In her playful hours, she herself often used to create these with sweet love
both for herself and for her sons, whom she left at the time of manhood,
brothers whom she bore under the model of Castor [and Pollux].
She was indeed worthy to derive enjoyment from an endless, kindly life,
but she hurried to the place where the kindly Fates call us.
Publius Mattius Chariton set up [this monument] for his well-deserving wife (CIL 6.19055; second century CE).
The form of Chariton's name suggests that he was a freedman; his wife may also have been freed, although she is referred to without a nomen. This long and very unusual epitaph is actually a ten-line poem. The first nine lines are in dactylic hexameters, the meter of epic poetry. The tenth line is a dactylic pentameter, the second line of the elegiac couplet, a meter often used for love poetry. Despite the colloquial misspellings (set, nucquam, suabes), the poem has some sophisticated features. The name Glyconis is derived from the Greek word meaning “sweet,” and the whole poem is based on the association of this woman with all the soft, sweet, playful, pleasing things in life (well contrasted with tetricos, whose primary meaning is “frowning”).
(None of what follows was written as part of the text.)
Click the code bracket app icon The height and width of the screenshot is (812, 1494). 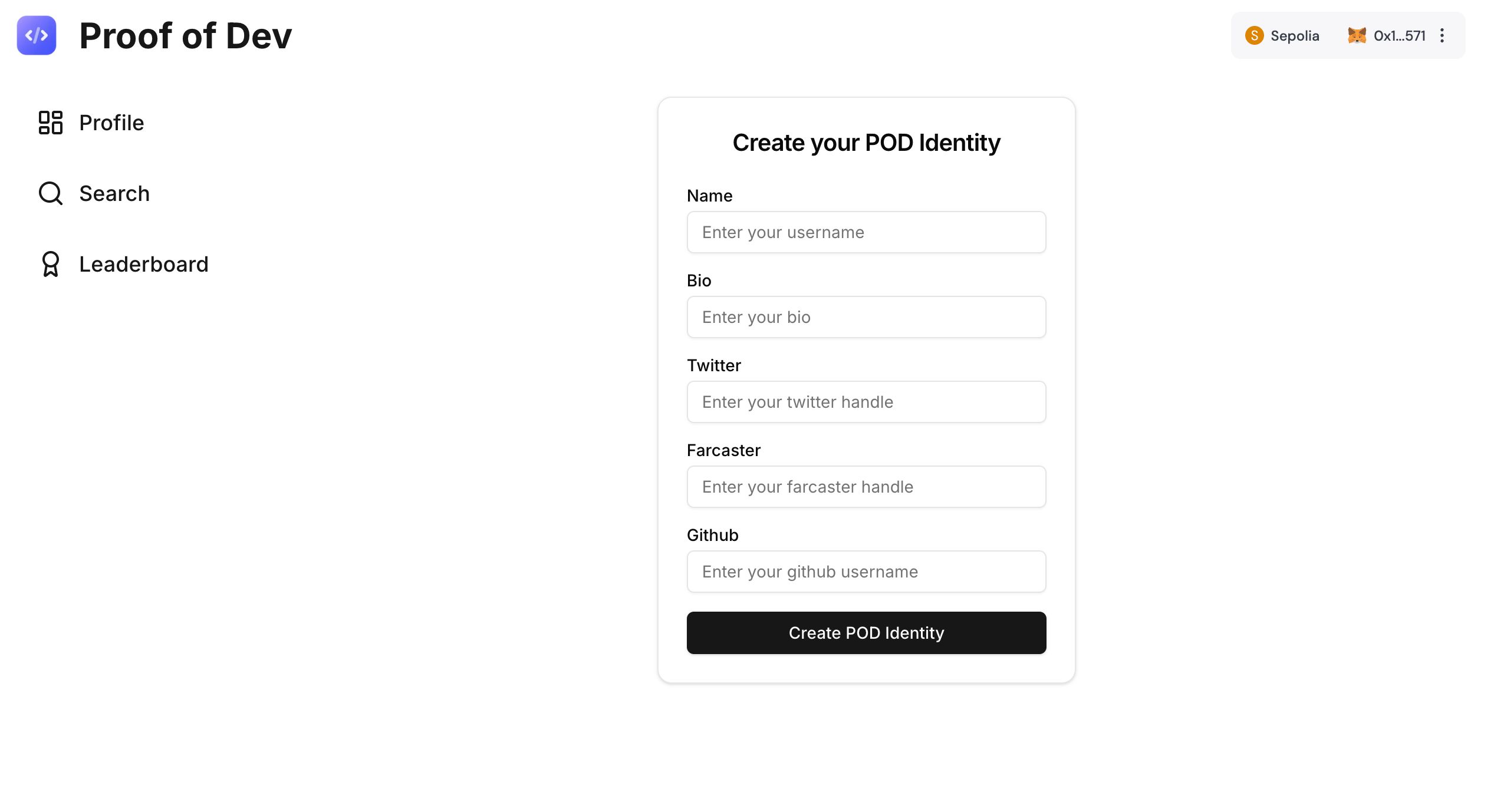pos(36,36)
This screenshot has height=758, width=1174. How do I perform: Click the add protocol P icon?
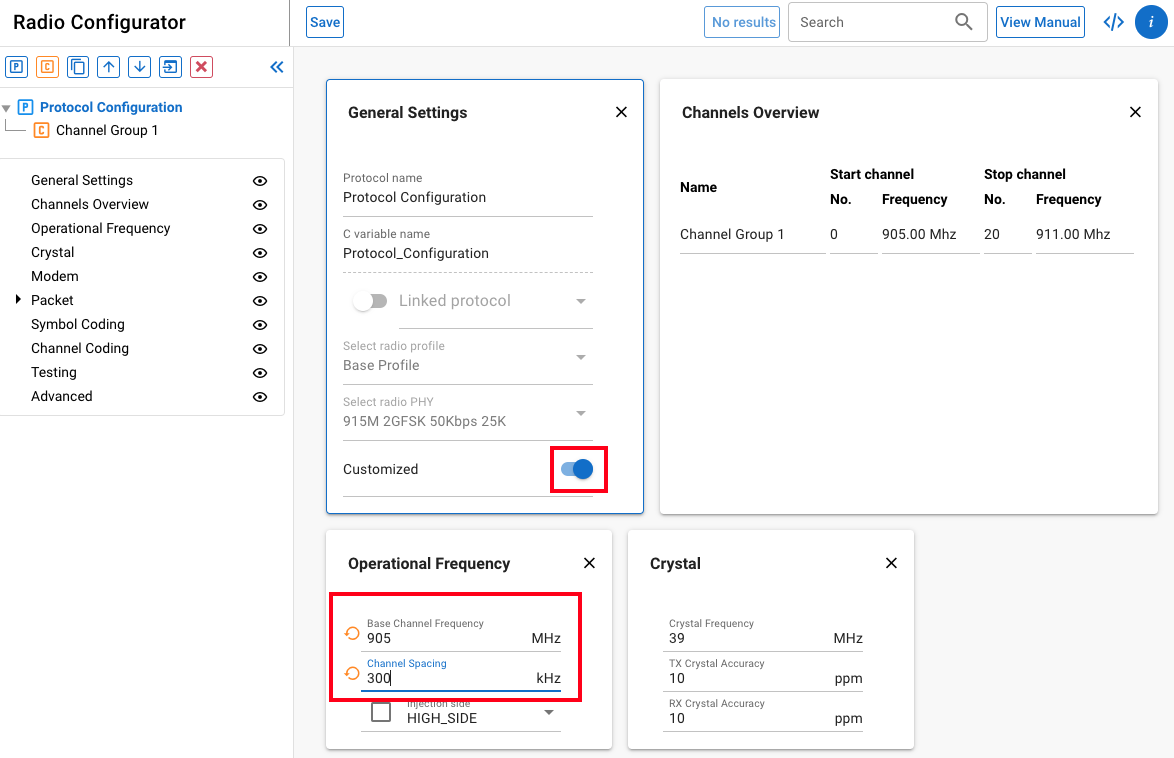tap(16, 67)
Glyconis has twin sons who resemble the divine twins Castor and Pollux. Many of the words in the poem also have erotic undertones (lascivos, lucibus) that sharply contrast with words such as honesto and honores. But the tone of the poem is as playful as Glyconis herself. There is no suggestion of censure here; Chariton (whose own Greek name means “grace, kindness”) is celebrating his fun-loving wife, not condemning her. The contrast in the use of benigna in the last two lines is striking; at first it refers to the kindly sort of life that Glyconis deserved, but its juxtaposition with the Fates who called her away too soon is bitterly ironic.